La excusa para meterse a fondo en esas vidas aparentamente apacibles es la bofetada que un adulto le da a un niño de cuatro años durante una barbacoa en una casa de las afueras de la ciudad. A partir de ahí, y a través de la interpretación de varios de los asistentes, se entra en el debate de hasta que punto se tenía merecida el niño, ejemplo donde los haya de malcriado, esa bofetada, o si es aceptable o no que un adulto golpee a un menor, aunque haya circunstancias atenuantes. Y es que el crío, Hugo, cuatro años, que todavía mama del pecho de su madre, acostumbrado a hacer lo que le da la gana con el aplauso de sus padres, parece pedir a gritos esa bofetada. Pero el autor de la misma, padre a su vez de otro menor, y que justifica su acción para defender a su hijo del inminente golpeo con un bate por parte de Hugo, tiene un historial de malos tratos que desmonta cualquier justificación de su forma de actuar.
Pero la bofetada en sí, decía, no es más que una excusa para conocer a fondo a los distintos personajes que están en esa barbacoa. Sus miserias e insatisfacciones. Sus ansiedades e inseguridades. Sus ambiciones. Su defensa o no de tradiciones importadas de sus países de origen. El miedo a envejecer. La rabia por la frustración de una vida lejana a la que ambicionaban. La incomprensión de los mas mayores ante un mundo que les resulta cada vez más ajeno. Y el racismo.

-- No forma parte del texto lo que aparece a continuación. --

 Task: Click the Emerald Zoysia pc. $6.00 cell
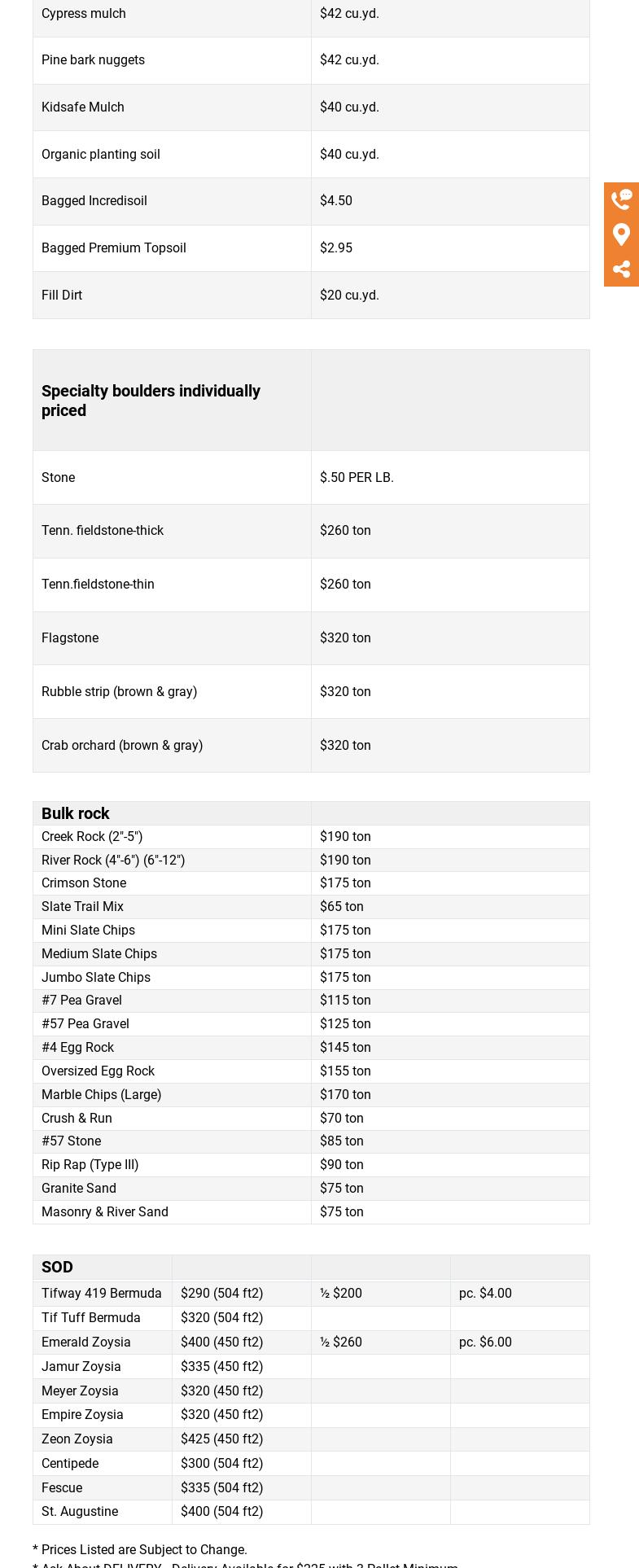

Y esto último es quizá lo que mas sorprende. Porque Australia da imagen de sociedad multicultural modélica y bien avenida, pero a lo largo de la novela aparece constantemente el recelo racista, mas o menos disimulado, y la pervivencia y el aferramiento a las viejas raíces étnicas. Esa mezcla de griegos, judíos, aborígenes, indios, anglos que convive aparentemente con naturalidad es en realidad un magma a punto de explotar que se mantiene controlado más por ser políticamente correctos que porque se lo pida el cuerpo.
En todo caso es una novela fascinante, con una riqueza desbordante de personajes y un acercamiento a la realidad australiana que merece la pena. Además de ese debate común sobre la educación de nuestros hijos, la falta de disciplina y responsabilidad, que ha generado varias generaciones de consentidos que no entenderán ya nunca que no siempre pueden hacer lo que les da la gana.